La Birmanie ayant libéré Aung San Suu Kyi, la Chine est désormais le seul pays au monde à détenir un lauréat du prix Nobel de la paix, mais rien n'indique qu'un prochain élargissement de Liu Xiaobo, dissident couronné le mois dernier, soit à l'ordre du jour.

La première réaction des autorités chinoises, dès l'annonce de l'octroi du Nobel au «criminel» Liu, a été de placer son épouse Liu Xia en résidence surveillée. Sa famille a ensuite indiqué avoir été empêchée de lui rendre une visite mensuelle dans sa prison du Liaoning.

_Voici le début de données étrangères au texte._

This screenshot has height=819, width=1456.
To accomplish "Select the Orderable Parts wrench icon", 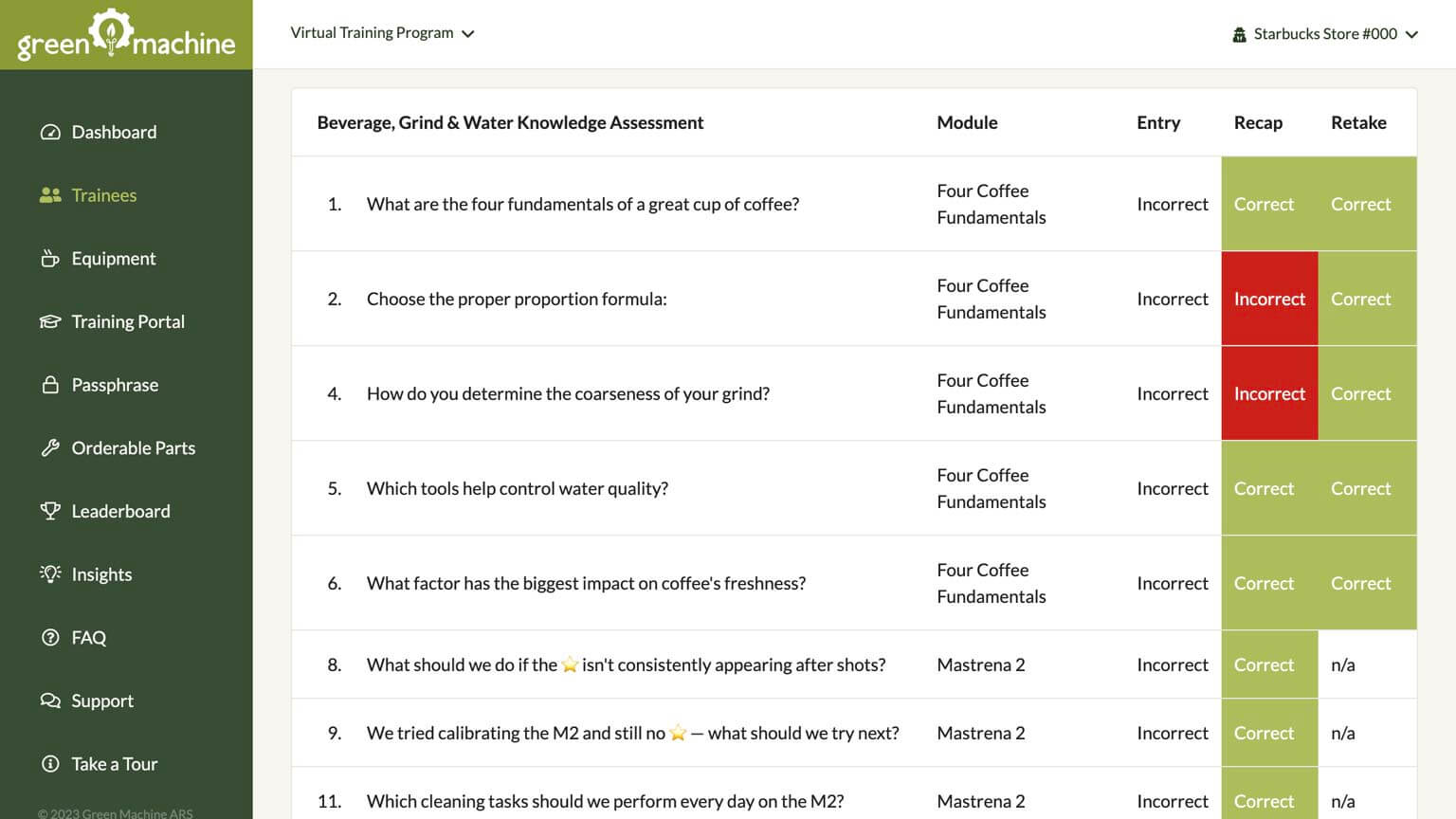I will click(50, 448).
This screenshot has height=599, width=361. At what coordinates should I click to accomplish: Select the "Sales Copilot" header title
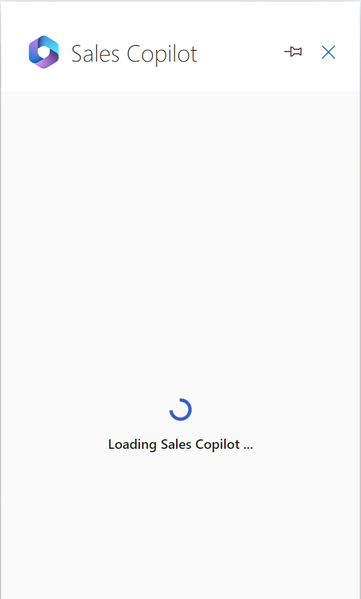click(x=134, y=54)
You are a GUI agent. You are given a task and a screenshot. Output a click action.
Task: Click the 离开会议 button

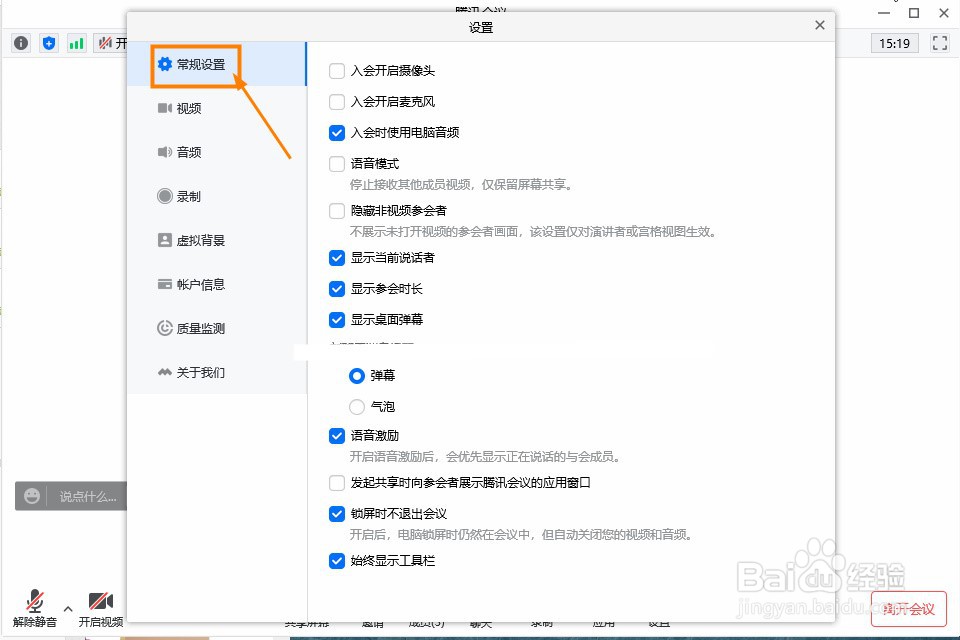(x=908, y=608)
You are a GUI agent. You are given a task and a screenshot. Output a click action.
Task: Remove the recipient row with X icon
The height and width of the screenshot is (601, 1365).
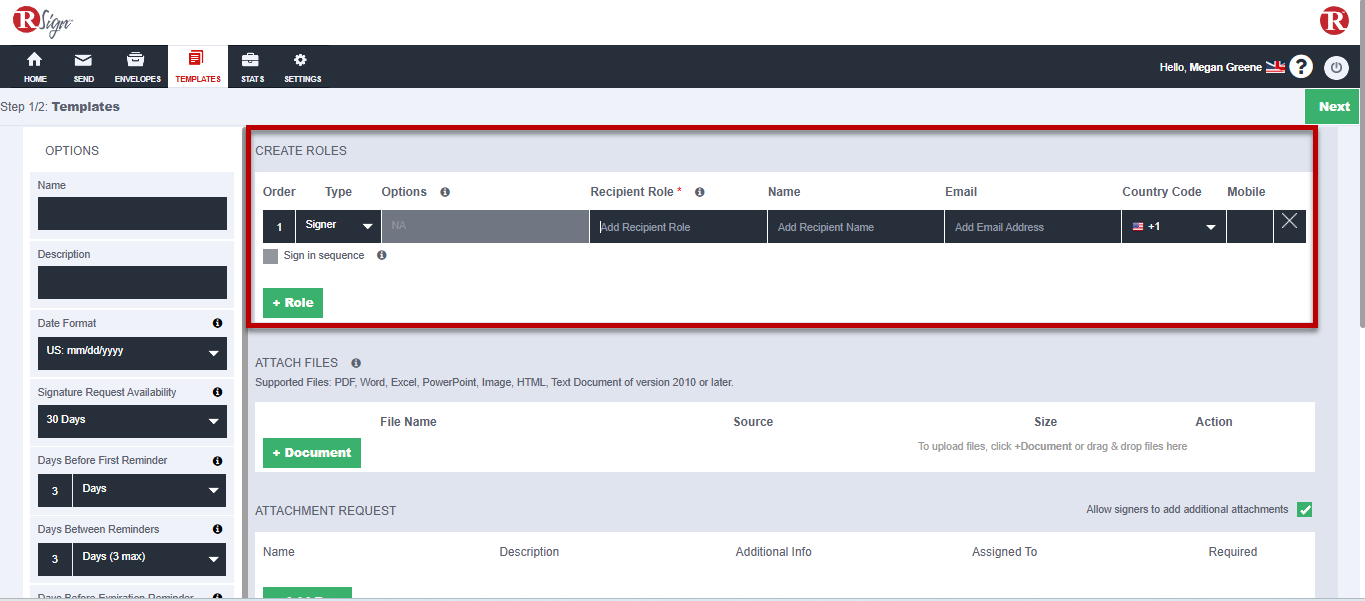[x=1289, y=222]
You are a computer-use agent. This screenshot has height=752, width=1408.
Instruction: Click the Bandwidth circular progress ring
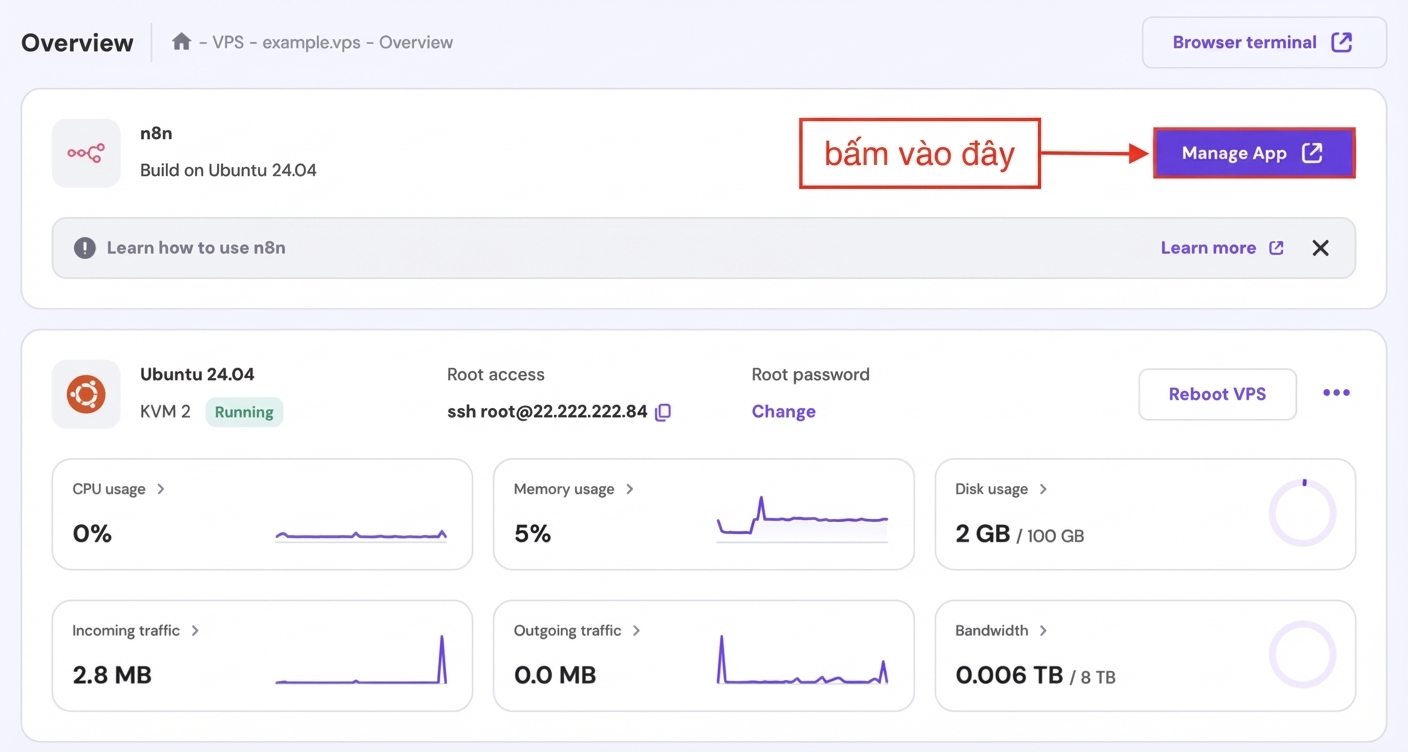[1302, 655]
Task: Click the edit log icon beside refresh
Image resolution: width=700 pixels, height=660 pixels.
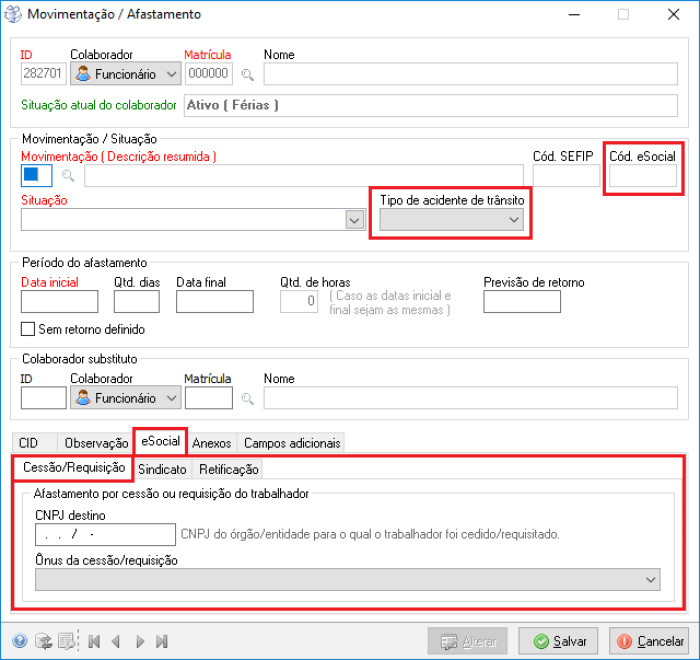Action: click(66, 641)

Les généraux birmans, pourtant connus pour leur inflexibilité et leur détestation de «la Dame de Rangoun», ont fini par lever la semaine dernière sa longue assignation à résidence. Une nouvelle que la Chine, leur alliée, a refusé de commenter.

À Oslo, le président du comité Nobel de la paix Thorbjoern Jagland a estimé que la libération de Mme Suu Kyi était un encouragement pour tous les détenus politiques, y compris pour Liu Xiaobo.

Mais il en faudra certainement plus pour peser sur Pékin.

«J'ai du mal à imaginer que cela puisse avoir un impact», déclare Ian Holliday, à l'Université de Hong Kong.

Avant de libérer Liu «la Chine fera ses propres calculs sur sa stabilité intérieure, et elle ne se souciera pas trop de ce que pensent les États-Unis ou les autres».

Toutefois pour Jean-Philippe Béja, chercheur au Cnrs/Ceri, «la libération de l'autre Nobel augmente la pression sur la Chine», car «si la junte birmane, dont l'image internationale est exécrable, libère son prix Nobel, comment se fait-il que la Chine garde le sien en prison?»

La libération de Mme «Suu Kyi signifie que la Chine est maintenant l'unique pays à maintenir un lauréat du prix Nobel de la paix en détention», note Nicholas Bequelin, chercheur Asie à Human Rights Watch. «Il est difficile de séduire l'opinion publique internationale avec un lauréat du Nobel de la paix en prison».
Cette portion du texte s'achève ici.